When a format can't be found for a version, the first format string for the browser is returned. When a format can't be found for the browser the default format is returned.
func TopVersion ¶
TopVersion returns the most recent version for the given browser name.
Types ¶
type Cookie ¶
type Cookie struct { Name string `json:"name"` Value string `json:"value"` Domain string `json:"domain"` Path string `json:"path"` }
给phantomjs传输cookie用
type DnsCache ¶
type DnsCache struct {
// contains filtered or unexported fields
}
DnsCache DNS cache
type Form ¶
type Form struct { // Values [field name]-[]value Values map[string][]string // Files [field name]-[]File Files map[string][]File }
Form impletes body interface
type Formats ¶
Formats is a collection of UA format strings. key is the browser version. value is the browser info.
type OSAttributes ¶
type OSAttributes struct { // OSName is the operating system name. OSName string // OSVersion is the operating system version. OSVersion string // Comments are additional comments to add to a user agent string.
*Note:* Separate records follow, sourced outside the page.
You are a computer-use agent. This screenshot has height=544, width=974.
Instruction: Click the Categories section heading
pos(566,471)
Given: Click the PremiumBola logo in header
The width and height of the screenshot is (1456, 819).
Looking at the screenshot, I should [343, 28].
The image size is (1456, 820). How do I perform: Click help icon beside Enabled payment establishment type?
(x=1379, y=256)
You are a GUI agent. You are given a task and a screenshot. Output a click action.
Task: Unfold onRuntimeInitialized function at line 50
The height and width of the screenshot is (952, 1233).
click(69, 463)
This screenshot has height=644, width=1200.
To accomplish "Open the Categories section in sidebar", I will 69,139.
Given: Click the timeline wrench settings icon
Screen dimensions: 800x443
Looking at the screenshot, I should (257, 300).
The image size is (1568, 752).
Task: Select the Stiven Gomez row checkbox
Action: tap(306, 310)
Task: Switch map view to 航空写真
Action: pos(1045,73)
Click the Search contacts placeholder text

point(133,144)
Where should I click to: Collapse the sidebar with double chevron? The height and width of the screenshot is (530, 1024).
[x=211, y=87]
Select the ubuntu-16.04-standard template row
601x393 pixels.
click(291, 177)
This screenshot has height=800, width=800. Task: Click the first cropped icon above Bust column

Comments []string }
OSAttributes stores OS attributes.
type Phantom ¶
type Phantom struct { PhantomjsFile string // Phantomjs完整文件名 TempJsDir string // 临时js存放目录 CookieJar *cookiejar.Jar // contains filtered or unexported fields }
Phantom 基于Phantomjs的下载器实现,作为surfer的补充 效率较surfer会慢很多,但是因为模拟浏览器,破防性更好 支持UserAgent/TryTimes/RetryPause/自定义js
type Request ¶
type Request struct { // url (必须填写) Url string // GET POST HEAD (默认为GET) Method string // http header Header http.Header // 是否使用cookies,在Spider的EnableCookie设置 EnableCookie bool // request body interface Body body // dial tcp: i/o timeout DialTimeout time.Duration // WSARecv tcp: i/o timeout ConnTimeout time.Duration // the max times of download TryTimes int // how long pause when retry RetryPause time.Duration // max redirect times // when RedirectTimes equal 0, redirect times is ∞ // when RedirectTimes less than 0, redirect times is 0 RedirectTimes int // the download ProxyHost Proxy string // 指定下载器ID // 0为Surf高并发下载器,各种控制功能齐全 // 1为PhantomJS下载器,特点破防力强,速度慢,低并发 DownloaderID int // contains filtered or unexported fields }
Request contains the necessary prerequisite information.
type Response ¶
type Response struct { Cookies []string Body string Error string Header []struct { Name string Value string } }
Response 用于解析Phantomjs的响应内容
type Surfer ¶
type Surfer interface { // GET @param url string, header http.Header, cookies []*http.Cookie // HEAD @param url string, header http.Header, cookies []*http.Cookie // POST PostForm @param url, referer string, values url.Values, header http.Header, cookies []*http.Cookie // POST-M PostMultipart @param url, referer string, values url.Values, header http.Header, cookies []*http.Cookie Download(*Request) (resp *http.Response, err error) }
Surfer represents an core of HTTP web browser for crawler.
type TemplateData ¶
TemplateData structure for template data.